A construction of an orthocenter

H the orthocenter happens to be inside the triangle. This is not always the case. If the triangle is a right triangle then H is the point where the legs intersect. If the triangle is obtuse then H will be outside the triangle. To move a verex around or play with this triangle click here to get to the GSP file that contains this sketch.

It appears that the altitudes are concurrent, this requires proof.

It can be proved that the perpidicular bisectors of a triangle are concurrent. This theorem is necessary in the proof that the altitudes of a triange are concurrent. To see a proof about the perpendicular bisectors click here.

Start with triange ABC. Construct through each vertex a line parallel to the opposite side.
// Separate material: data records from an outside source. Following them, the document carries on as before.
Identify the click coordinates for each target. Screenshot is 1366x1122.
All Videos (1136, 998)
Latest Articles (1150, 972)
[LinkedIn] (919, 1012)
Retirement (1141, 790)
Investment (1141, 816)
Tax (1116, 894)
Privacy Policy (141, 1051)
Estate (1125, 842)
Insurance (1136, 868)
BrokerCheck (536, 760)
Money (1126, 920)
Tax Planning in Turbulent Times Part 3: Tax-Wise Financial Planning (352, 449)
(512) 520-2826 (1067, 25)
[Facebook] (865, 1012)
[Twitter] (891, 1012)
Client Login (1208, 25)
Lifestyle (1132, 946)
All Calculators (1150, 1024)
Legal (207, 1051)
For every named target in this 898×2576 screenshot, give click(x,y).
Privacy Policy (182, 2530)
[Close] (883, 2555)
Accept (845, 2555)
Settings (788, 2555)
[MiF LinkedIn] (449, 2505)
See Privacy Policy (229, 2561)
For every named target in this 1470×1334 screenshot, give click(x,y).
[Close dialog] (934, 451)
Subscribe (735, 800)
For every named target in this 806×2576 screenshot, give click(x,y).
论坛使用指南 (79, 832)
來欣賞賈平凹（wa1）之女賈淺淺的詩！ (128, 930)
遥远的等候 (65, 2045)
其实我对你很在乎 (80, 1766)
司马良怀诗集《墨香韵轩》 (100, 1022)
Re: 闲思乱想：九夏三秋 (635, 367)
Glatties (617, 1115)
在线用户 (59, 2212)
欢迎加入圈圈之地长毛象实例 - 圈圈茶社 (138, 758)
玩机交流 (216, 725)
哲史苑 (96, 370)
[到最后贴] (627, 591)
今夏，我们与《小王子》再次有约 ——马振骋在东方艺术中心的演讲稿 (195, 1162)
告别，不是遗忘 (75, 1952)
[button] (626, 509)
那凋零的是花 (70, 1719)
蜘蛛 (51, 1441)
Now KACB and AMCB are parallelograms by construction. So KA = BC and AM = BC since the opposite sides of a parallelogram are congruent. AD is perpendicular to BC by the definition of an altitude, therefore AD is perpendicular to KM because BC is parallel to KM.

Because KA = AM it follows that AD is the perpendicular bisector of KM a side of triangle KLM. Similiarly BE and CF are perpendicular bisectors of sides KL and LM of triangle KLM. Since AD, BE, and CF are perpendicular bisector of triangle KLM they are concurrent. Therfore the altitudes of a triangle are concurrent.